For now, though, he is searching the crowds for hope, and, not finding it there, he is beginning to search the cars too. He knows he won’t find what he’s looking for, but he searches anyway because he would like to hope. This is in spite of the person he will be in four hours who, when the red glare of Loews Theatres snaps off and he is left alone with his thoughts, will snarl and rage against him for having thought of hope at all.

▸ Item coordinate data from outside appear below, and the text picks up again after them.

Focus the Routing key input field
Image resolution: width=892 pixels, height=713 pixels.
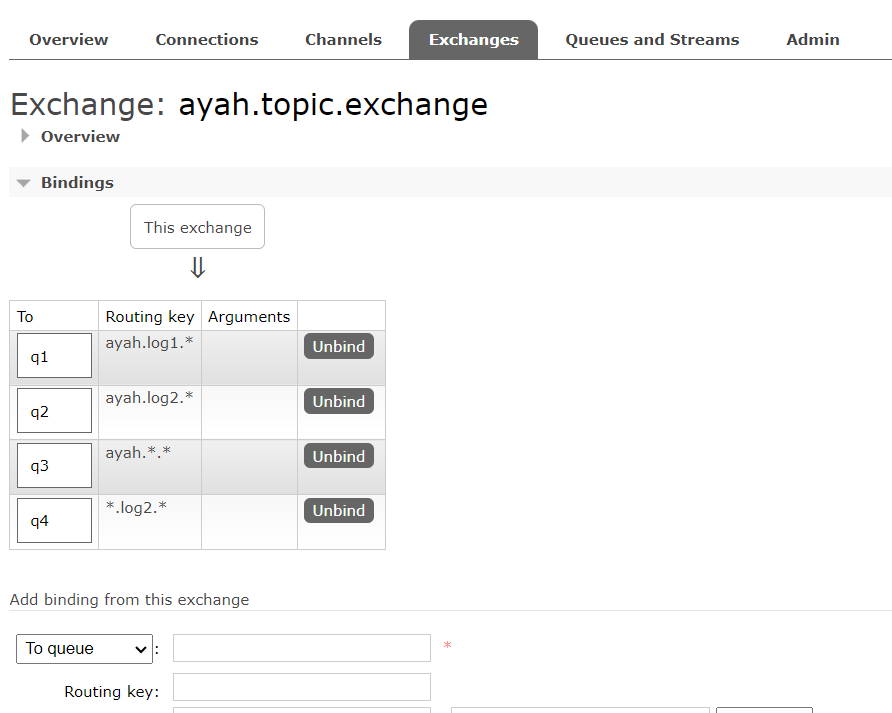pos(301,688)
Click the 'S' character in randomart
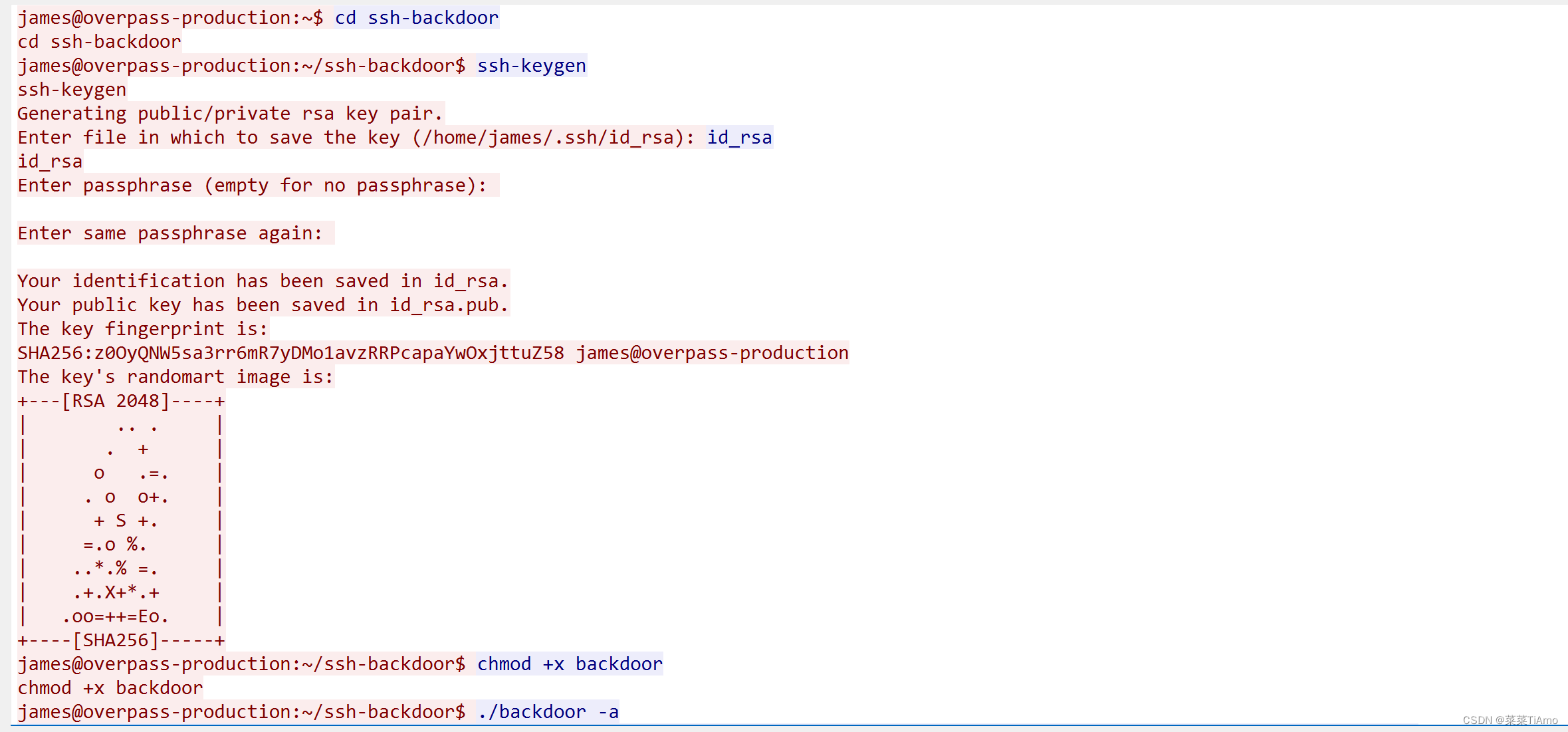This screenshot has height=732, width=1568. point(121,521)
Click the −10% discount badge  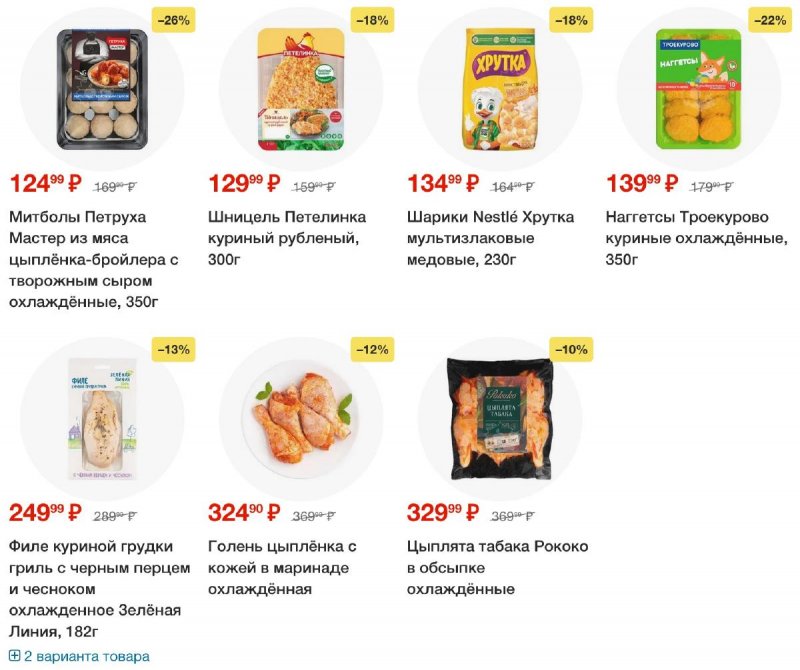pyautogui.click(x=571, y=349)
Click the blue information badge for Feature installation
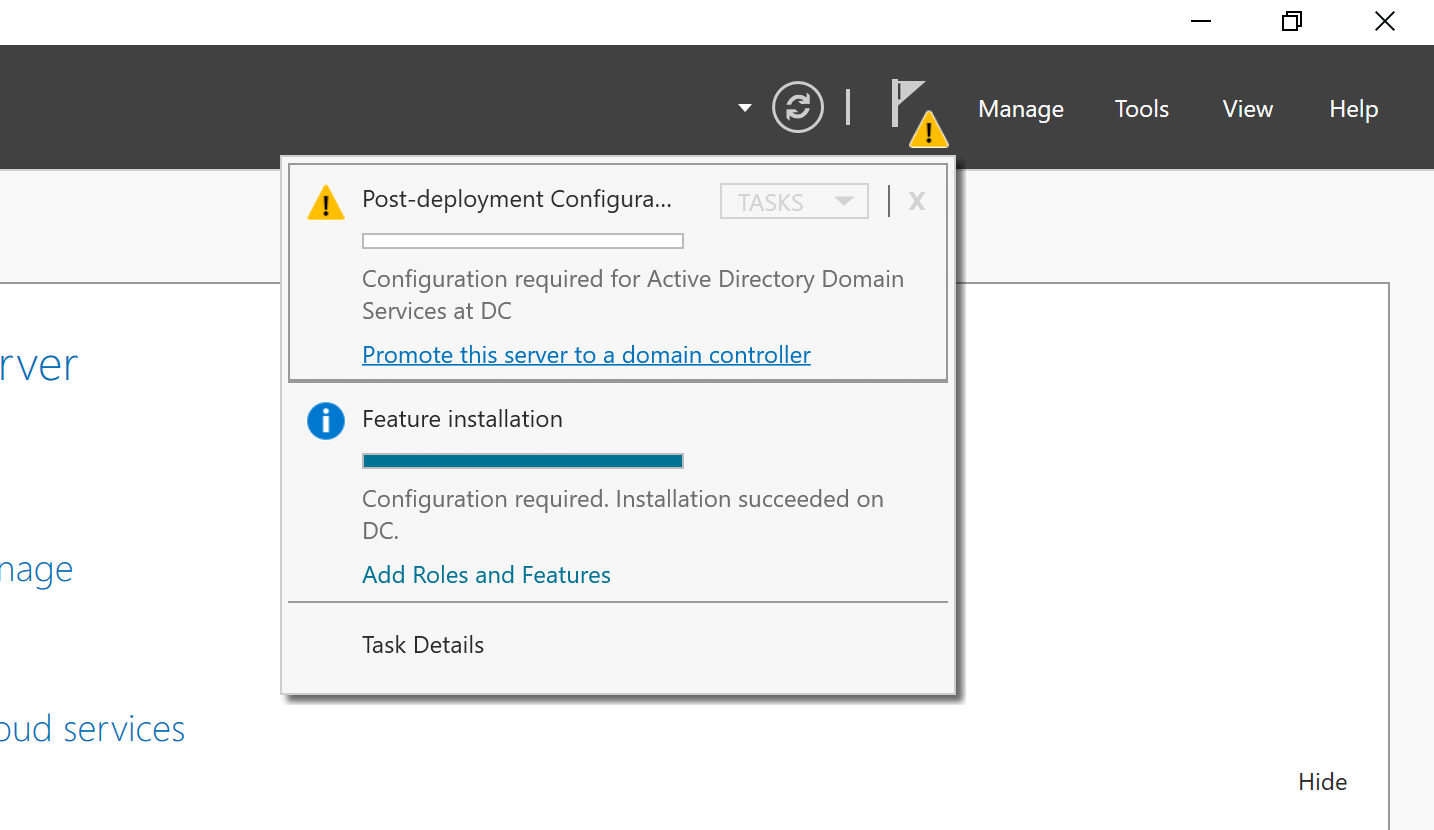 [x=325, y=420]
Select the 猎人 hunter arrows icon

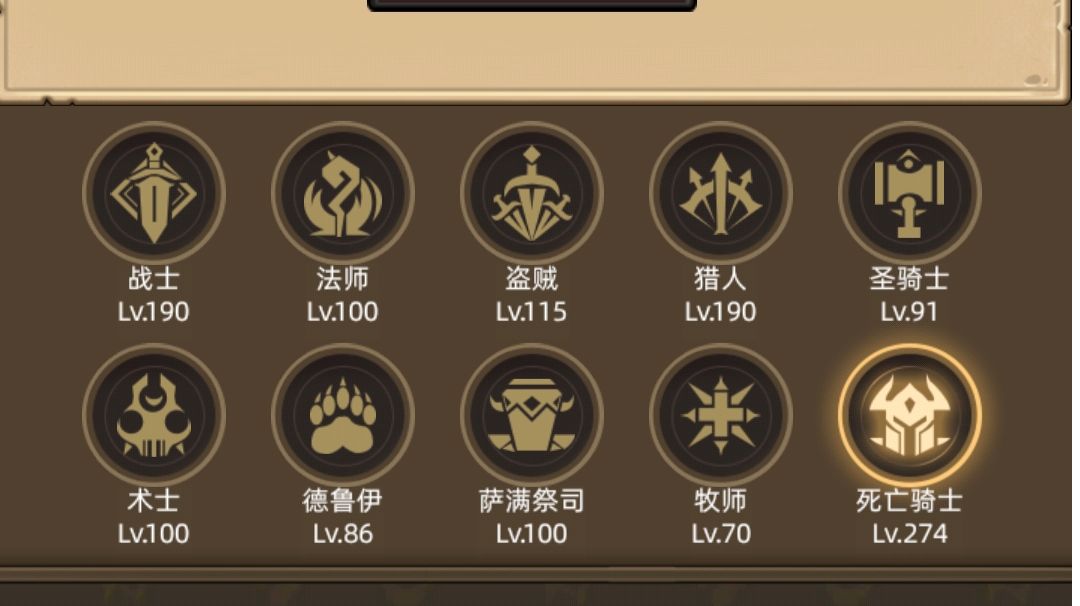pos(720,193)
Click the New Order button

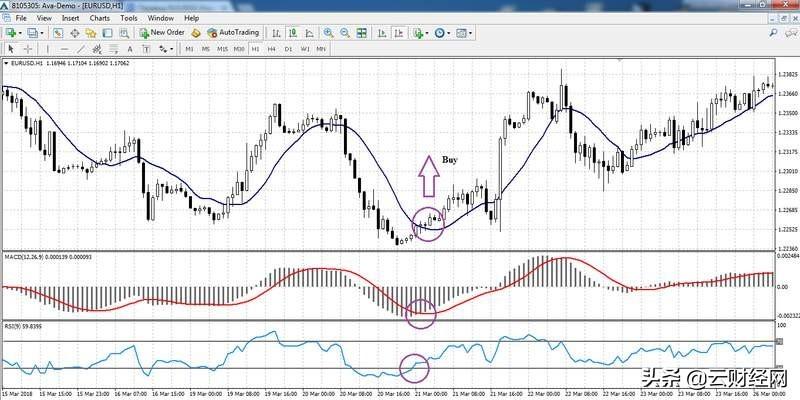(x=162, y=33)
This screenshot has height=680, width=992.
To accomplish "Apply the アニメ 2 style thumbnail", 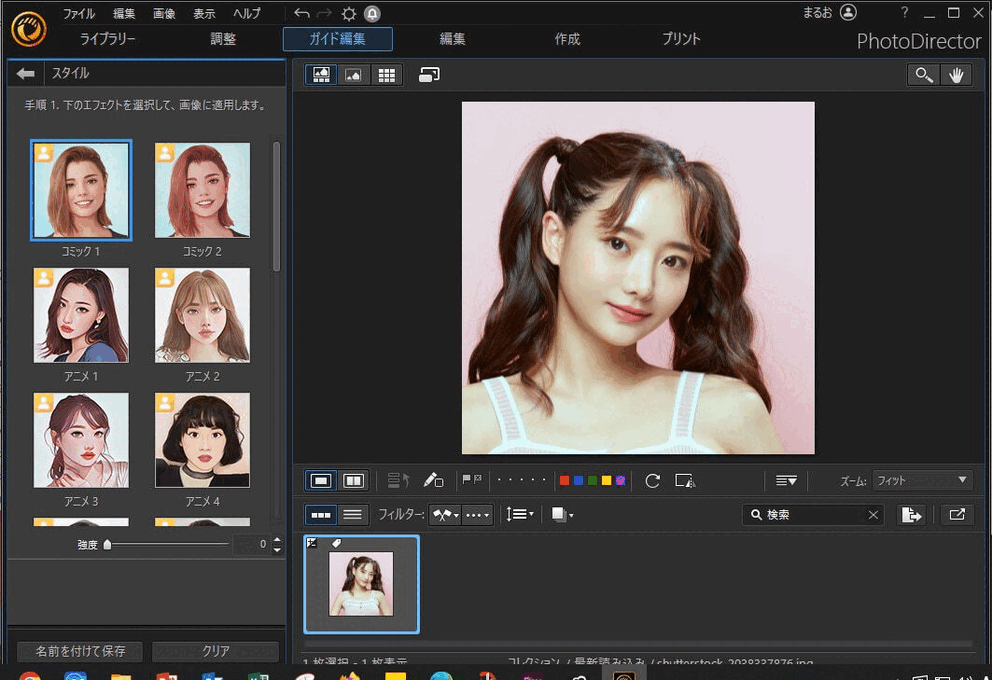I will coord(202,316).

Being Scott doesn’t bother him as much as being someone else might, and as he presses his face against the window thinking, “Is that—No, he doesn’t have the right hat,” he finds a strange contentment in the melancholy blank that comes from watching innumerable strangers parade through their seemingly fulfilled lives while he sits dumb on his desk, studying a series of worlds he doesn’t know how to be a part of. Something within him shifts slightly and although the man entering the subway station at one corner of the intersection isn’t the hope he’s seeking, he finds a smile building within himself so that, when two hours have passed, he does not become me. Instead he is Rose who stands on what is now her desk and places her hands on the window, kissing the skyline. She reaches down to the amassed detritus of daily life and removes a lipstick suitable only to burlesque musicals. She smears it across her lips, flashes her teeth to no one in particular, and draws on the window. She admires her handiwork for a moment before reaching under the desk for a paper towel to wipe the make-up from her face, beginning her transmutation into someone else.
By the time she has stepped off the desk, she has become me, prepared to engage the studious routine of literary analysis. I prop myself in what is now my bed and hold the biblically fragile pages of the text between my fingers, thoughts of hope lost amidst thoughts of poesy.